Dapprima l’ebbe la famiglia Imbonati, della quale fu ultimo rampollo quel marchese Carlo, alla cui memoria consacrò Manzoni splendidissimi versi sciolti, che ora ha il torto di respingere dalle edizioni fatte sotto gli auspicî suoi; poi l’ereditò il barone Patroni, che, fattala dall’architetto Clerichetti di Milano ultimare, riducendola a stile nordico, forse scozzese, diventò fra le più splendide che si conoscano anche per ricchezza degli interni adornamenti. I giardini sono egregiamente ordinati; getti d’acque perenni la ravvivano, comunque non sia tutto ciò giunto, per sentimento degli schifiltosi, a togliere quell’aria poco allegra che quel seno del lago vi dà. Morto il Patroni e legata ai Calvi la villa, questi la tennero per poco, vendendola a un commerciante genovese che volle lucrare togliendovi molti alberi; ma essa fortunatamente, fin allora chiamata Patroni, dal suo più generoso proprietario, venne di recente alle mani del cav. Domenico Basevi, che, profondendovi egregie somme, non solo la restituì al primitivo splendore, ma ne lo aumentò d’assai.
Figuri quindi il lettore se non avessi allora ragione di dedicarle una speciale escursione.
Oggi essa ha nuovo battesimo, e dal nome della sposa dell’attuale proprietario, si intitola Villa Adelaide.
ESCURSIONE TRENTESIMOTTAVA. MONGUZZO.
Pontenuovo. — Merone, Mojana, Rogeno, Casletto e Garbagnate Rota. — Nobero. — Le sue pesche. — Il Cavolto. — Le fornaci. — Monguzzo. — Il suo castello e la sua storia. — I marchesi Rosales. — Villeggiatura Mondolfo.
Tanto da questa parte ove ci troviamo, quanto dall’altra parte del lago d’Alserio, per la via che dalla Vallassina si va ad Inverigo, si può ascendere sulla vetta del colle su cui signoreggia Monguzzo: noi attendendo di continuare per la via di Parravicino nella ventura escursione, scegliamo adesso la seconda.

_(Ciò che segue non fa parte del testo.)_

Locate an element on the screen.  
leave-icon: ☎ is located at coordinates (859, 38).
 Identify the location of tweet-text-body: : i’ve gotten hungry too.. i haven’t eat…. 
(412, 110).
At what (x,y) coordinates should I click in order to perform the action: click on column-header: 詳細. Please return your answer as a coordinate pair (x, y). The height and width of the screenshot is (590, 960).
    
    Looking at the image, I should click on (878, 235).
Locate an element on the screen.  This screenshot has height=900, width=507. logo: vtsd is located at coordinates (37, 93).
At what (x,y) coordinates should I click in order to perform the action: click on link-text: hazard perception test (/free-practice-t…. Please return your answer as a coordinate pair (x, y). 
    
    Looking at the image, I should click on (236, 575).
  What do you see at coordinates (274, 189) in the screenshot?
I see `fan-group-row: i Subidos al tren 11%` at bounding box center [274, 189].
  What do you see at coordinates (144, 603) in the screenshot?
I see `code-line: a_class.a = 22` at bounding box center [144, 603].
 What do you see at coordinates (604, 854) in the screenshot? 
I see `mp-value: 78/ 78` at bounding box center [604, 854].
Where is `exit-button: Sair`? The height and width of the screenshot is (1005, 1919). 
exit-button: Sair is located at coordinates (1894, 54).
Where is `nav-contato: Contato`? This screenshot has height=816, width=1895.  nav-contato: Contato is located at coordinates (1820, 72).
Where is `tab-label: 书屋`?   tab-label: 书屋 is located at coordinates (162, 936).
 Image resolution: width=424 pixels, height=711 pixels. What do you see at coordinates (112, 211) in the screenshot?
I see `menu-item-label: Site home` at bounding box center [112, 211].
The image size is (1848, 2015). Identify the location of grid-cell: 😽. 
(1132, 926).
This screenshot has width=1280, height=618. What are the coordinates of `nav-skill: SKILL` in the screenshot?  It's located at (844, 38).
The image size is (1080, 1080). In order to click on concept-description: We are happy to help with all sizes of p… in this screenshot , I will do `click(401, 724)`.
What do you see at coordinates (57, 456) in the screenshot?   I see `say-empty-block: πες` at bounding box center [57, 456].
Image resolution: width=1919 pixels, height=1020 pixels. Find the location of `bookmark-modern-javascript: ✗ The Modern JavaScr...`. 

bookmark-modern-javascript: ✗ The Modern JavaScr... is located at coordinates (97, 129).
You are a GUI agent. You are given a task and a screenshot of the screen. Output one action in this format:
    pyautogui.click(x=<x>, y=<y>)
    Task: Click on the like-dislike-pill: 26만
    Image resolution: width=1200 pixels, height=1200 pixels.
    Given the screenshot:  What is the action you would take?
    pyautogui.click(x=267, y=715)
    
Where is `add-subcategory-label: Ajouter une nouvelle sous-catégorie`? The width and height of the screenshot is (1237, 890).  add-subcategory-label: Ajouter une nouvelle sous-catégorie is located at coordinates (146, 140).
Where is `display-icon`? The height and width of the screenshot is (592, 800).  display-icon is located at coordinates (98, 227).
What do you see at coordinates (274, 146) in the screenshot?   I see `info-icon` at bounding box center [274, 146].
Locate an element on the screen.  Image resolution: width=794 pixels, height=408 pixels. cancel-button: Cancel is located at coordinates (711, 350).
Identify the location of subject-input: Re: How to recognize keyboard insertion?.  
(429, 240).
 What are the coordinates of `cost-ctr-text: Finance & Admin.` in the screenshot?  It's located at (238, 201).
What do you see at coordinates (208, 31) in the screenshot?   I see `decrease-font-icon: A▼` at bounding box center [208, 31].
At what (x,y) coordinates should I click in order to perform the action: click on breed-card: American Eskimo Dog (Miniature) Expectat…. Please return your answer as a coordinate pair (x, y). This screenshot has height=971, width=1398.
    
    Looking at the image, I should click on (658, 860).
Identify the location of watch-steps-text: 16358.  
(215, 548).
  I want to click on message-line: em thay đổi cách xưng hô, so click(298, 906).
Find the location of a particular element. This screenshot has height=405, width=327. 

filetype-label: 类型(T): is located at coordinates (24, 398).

Esciti da Vill’Incino, che già vedemmo, ci troviamo, dopo avere attraversato una strada che si chiude fra i campi, alla via provinciale della Malpensata, e, volgendo a ritroso di essa, cioè a destra, in poco tratto di cammino ci troviamo a Pontenuovo, da dove una via riesce a Merone, quindi a Moiana, Rogeno, Casletto e Garbagnate Rota, paesi tutti rallegrati da signorili villeggiature, che di poco discosti da Bosisio chiudono da una parte, all’intorno al lago di Pusiano, quel territorio che abbiam percorso del Pian d’Erba. Proseguendo poi per quella onde siam venuti, ci vediamo a Nobero, o Nobile, come altri chiama questo quadrato di caseggiati aperto da un lato, che, tinto per la più parte in roseo, ti accenna com’esso appartenga ad un solo proprietario, al signor dottor Domenico Porro, che personalmente attendendo alla sapiente direzione dei suoi fondi, ne ottiene i più fecondi risultamenti. Particolarità di questo villaggio sono le più eccellenti pesche, sulle quali conta il colono fra i prodotti a sè dovuti: diritto cotesto limitato a questi terrieri, onde moltiplicate se ne veggano le piante.
Prima però d’entrare in Nobero, non sarà inopportuno dare uno sguardo al Cavolto, specie di serbatoio del Lambro, da cui si deduce l’acqua che va ad irrigare il real parco di Monza, dopo avere percorso una quindicina di miglia.
Alle fornaci presso Nobile si fanno mattoni marmorati, valendosi di un’argilla che si cava dal pendío orientale d’un poggio, che ha un color plumbeo, e mescendola con altra ordinaria gialla.
Per una strada praticata nel colle, si monta a Monguzzo.